| 課題 |
抜粋の「そこで今回は、精神科医のキャ」から「となるケースもあるようです。」までをすべて書き出し、その中の「オンコール」をすべて「呼び出し対応」に置き換えること。
**** 抜粋
精神疾患を専門的に扱う「精神科医」。
いわゆるマイナー科に分類される精神科ですが、他の診療科の医師と同じく、精神科医のキャリアにもさまざまな選択肢があります。以前と比べて世間一般の精神疾患への認知が進んできたことや、高齢化による認知症の増加などもあり、精神科医のニーズは近年増加傾向にあります。
また、精神科は他科からの転科先として候補に挙がることも多いです。元の診療科経験が活かしやすく、転科ハードルも比較的低いと言われています。
そこで今回は、精神科医のキャリアプランについて、精神科医のおもな職場や業務内容、キャリアアップの方法や、転職事情についても詳しく解説していきたいと思います。
精神科医のキャリアプラン
精神科医としてのキャリアプランを考える場合、まずはどのような働き方があるのかを知っておくことが大切です。
こちらでは、精神科医のおもな活躍の場と業務内容について解説いたします。
クリニック
精神科のクリニックでは、おもに外来診療を担当します。患者さんの話や問診票から問題を把握し、患者さんごとに適切な治療方法を選定して症状の改善を図ります。対面での診療が基本になりますが、近年はオンライン診療を導入するクリニックも増えているようです。
当直やオンコールがないため、ワークライフバランスを保ちやすいのがメリットです。患者層も軽症の方が中心で、重症患者さんは基本的に病院へご紹介する流れになります。シュライバーが在籍しているクリニックでは、診療業務のみに集中することも可能です。
ただし、収益確保という点からテキパキとした診療が求められるなど、ビジネス感が必要になるケースもあります。
また、在宅医療クリニックでも精神科医のニーズは高いです。訪問診療の場合、クリニックによっては精神科のほか内科領域の対応が求められたり、夜間のオンコール当番の受け持ちが必須となるケースもあるようです。
病院
総合病院や精神科単科病院では、外来診療に加えて入院患者さんのケアも担当します。クリニックと比べると重症患者さんの割合が高く、措置入院などの強制入院が必要になる場合も多いです。
総合病院の場合には、他科の患者さんにせん妄などの症状が生じた際の対応や、精神疾患を抱える他科患者さんのコンサルテーションも求められます。また、精神科の標榜がない病院でも、精神科リエゾンチームとして精神科医を募集しているケースもあります。
********
**** データセット
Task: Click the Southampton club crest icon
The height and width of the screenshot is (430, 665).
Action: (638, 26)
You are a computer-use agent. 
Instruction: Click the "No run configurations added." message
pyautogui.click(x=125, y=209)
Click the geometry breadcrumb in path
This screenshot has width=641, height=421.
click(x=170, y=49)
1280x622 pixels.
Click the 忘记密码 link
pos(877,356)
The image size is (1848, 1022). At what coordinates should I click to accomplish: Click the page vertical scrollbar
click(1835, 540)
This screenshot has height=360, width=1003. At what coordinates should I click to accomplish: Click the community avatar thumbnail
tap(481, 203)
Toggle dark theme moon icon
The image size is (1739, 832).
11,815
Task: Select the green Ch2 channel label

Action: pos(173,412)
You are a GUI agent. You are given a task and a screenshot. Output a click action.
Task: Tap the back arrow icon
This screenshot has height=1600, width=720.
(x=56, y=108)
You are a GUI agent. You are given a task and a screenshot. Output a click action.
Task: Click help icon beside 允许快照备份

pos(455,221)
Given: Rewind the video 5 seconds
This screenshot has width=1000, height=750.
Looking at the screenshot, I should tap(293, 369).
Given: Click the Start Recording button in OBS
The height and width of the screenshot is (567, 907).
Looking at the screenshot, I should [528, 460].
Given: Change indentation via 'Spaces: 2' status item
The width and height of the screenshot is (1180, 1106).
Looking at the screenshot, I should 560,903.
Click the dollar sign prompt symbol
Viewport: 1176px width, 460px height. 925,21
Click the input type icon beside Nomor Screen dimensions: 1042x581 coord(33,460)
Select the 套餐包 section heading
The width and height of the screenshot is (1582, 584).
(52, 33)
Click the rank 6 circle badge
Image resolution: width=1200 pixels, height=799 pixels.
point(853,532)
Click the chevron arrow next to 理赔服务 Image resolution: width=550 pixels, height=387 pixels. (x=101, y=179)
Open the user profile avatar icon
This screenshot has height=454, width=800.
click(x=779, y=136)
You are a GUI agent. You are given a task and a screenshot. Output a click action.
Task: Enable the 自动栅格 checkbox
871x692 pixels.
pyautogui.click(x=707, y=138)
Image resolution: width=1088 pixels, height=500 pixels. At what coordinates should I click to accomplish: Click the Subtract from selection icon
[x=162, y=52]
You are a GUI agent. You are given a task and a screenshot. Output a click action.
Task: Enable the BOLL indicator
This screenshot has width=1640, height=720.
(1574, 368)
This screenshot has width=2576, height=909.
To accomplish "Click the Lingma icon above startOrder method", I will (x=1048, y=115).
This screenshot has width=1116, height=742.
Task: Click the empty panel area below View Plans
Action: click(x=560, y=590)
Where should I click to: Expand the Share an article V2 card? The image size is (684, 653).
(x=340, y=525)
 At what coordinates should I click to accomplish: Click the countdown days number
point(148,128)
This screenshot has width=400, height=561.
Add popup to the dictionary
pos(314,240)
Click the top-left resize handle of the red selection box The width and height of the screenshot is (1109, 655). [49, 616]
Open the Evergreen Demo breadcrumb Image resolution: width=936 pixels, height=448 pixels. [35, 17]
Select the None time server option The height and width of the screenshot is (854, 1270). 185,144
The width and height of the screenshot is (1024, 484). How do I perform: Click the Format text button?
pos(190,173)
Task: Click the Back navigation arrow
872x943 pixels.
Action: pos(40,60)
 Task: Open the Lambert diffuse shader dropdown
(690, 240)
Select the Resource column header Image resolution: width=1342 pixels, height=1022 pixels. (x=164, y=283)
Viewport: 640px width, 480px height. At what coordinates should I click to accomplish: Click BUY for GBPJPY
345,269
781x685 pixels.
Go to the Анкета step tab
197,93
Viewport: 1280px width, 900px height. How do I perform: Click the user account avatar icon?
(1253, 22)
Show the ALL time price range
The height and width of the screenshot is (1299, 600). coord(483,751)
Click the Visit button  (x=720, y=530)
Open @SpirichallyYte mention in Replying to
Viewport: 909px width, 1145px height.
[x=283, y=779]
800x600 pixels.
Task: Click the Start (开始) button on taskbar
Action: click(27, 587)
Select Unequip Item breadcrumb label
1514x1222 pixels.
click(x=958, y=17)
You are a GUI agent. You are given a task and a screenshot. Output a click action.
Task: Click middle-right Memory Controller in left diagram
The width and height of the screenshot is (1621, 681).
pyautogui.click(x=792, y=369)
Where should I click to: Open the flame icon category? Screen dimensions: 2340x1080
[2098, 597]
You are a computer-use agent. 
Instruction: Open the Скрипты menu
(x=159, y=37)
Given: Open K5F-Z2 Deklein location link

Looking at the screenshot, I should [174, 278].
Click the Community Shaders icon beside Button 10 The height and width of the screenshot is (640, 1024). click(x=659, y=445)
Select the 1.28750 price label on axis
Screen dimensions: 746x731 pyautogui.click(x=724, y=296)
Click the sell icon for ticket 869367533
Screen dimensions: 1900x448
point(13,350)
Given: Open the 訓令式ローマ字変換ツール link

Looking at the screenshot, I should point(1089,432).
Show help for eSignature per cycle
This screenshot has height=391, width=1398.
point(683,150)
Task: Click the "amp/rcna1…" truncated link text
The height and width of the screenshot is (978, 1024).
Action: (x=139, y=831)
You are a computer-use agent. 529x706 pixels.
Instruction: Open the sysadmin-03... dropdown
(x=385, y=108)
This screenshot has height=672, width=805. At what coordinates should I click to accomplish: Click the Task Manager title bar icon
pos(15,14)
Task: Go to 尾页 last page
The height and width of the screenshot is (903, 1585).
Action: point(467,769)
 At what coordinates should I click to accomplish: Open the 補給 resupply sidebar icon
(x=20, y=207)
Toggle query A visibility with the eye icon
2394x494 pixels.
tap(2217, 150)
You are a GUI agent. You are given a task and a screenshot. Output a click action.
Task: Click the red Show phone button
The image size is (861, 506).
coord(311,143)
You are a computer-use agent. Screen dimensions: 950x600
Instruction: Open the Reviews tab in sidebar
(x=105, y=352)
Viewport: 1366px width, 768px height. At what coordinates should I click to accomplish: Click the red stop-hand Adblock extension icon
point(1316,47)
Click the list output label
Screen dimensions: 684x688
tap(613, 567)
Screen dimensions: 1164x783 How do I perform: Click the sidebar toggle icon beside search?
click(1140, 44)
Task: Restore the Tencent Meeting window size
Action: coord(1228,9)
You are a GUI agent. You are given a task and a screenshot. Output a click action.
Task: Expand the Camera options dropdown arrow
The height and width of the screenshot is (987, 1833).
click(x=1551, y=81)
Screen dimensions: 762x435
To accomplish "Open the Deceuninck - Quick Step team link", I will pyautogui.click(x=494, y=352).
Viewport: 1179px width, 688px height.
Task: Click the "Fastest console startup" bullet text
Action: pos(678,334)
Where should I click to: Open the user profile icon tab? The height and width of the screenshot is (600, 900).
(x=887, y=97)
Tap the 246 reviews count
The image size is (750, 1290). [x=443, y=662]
********
| 課題の結果 |
そこで今回は、精神科医のキャリアプランについて、精神科医のおもな職場や業務内容、キャリアアップの方法や、転職事情についても詳しく解説していきたいと思います。
精神科医のキャリアプラン
精神科医としてのキャリアプランを考える場合、まずはどのような働き方があるのかを知っておくことが大切です。
こちらでは、精神科医のおもな活躍の場と業務内容について解説いたします。
クリニック
精神科のクリニックでは、おもに外来診療を担当します。患者さんの話や問診票から問題を把握し、患者さんごとに適切な治療方法を選定して症状の改善を図ります。対面での診療が基本になりますが、近年はオンライン診療を導入するクリニックも増えているようです。
当直や呼び出し対応がないため、ワークライフバランスを保ちやすいのがメリットです。患者層も軽症の方が中心で、重症患者さんは基本的に病院へご紹介する流れになります。シュライバーが在籍しているクリニックでは、診療業務のみに集中することも可能です。
ただし、収益確保という点からテキパキとした診療が求められるなど、ビジネス感が必要になるケースもあります。
また、在宅医療クリニックでも精神科医のニーズは高いです。訪問診療の場合、クリニックによっては精神科のほか内科領域の対応が求められたり、夜間の呼び出し対応当番の受け持ちが必須となるケースもあるようです。